Given data →
►

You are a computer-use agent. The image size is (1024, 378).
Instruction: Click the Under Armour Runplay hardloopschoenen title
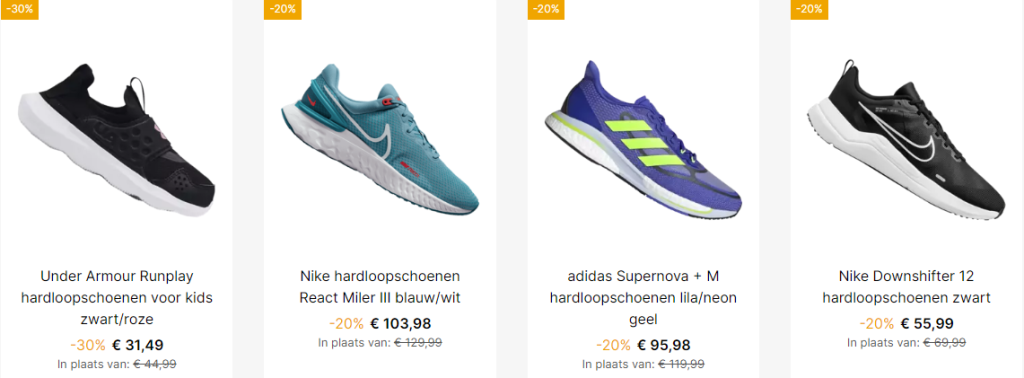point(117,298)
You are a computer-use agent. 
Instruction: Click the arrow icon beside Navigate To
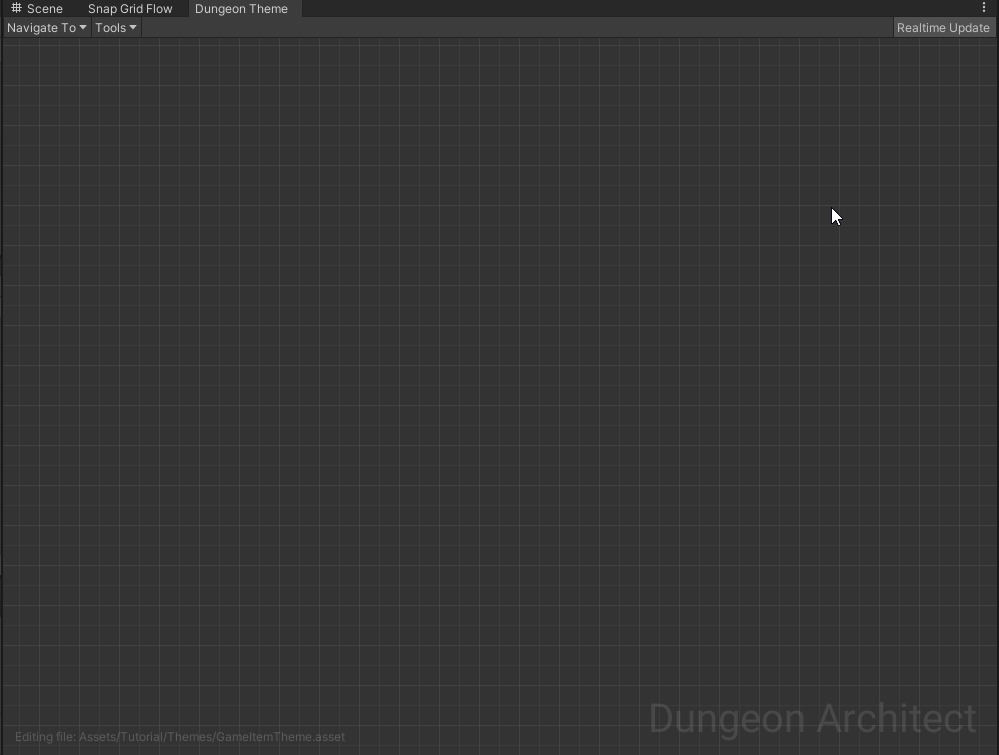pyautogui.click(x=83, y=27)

◄
►

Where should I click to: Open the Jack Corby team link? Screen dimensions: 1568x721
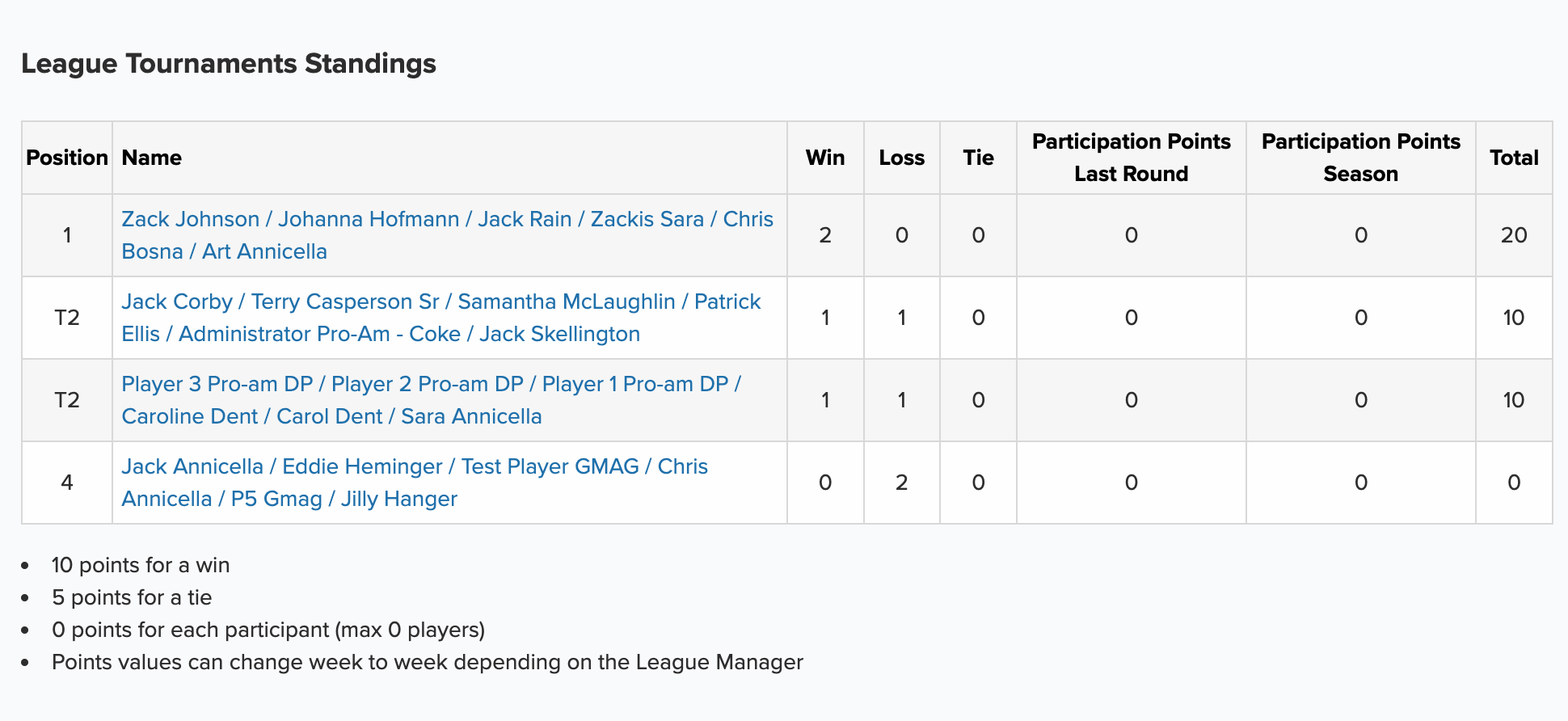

◄

Problem to work on →
Could you give again the entries in the part that opens with the line containing "You are a computer-use agent. The" and closes with the line containing "pyautogui.click(x=83, y=27)", both lines included, with "computer-use agent" replaced by "screen-control agent" and everything else unchanged? Leave the pictures out.

Written response →
You are a screen-control agent. The image size is (1024, 378).
Instruction: Click the Under Armour Runplay hardloopschoenen title
point(117,298)
You are a screen-control agent. 
Instruction: Click the arrow icon beside Navigate To
pyautogui.click(x=83, y=27)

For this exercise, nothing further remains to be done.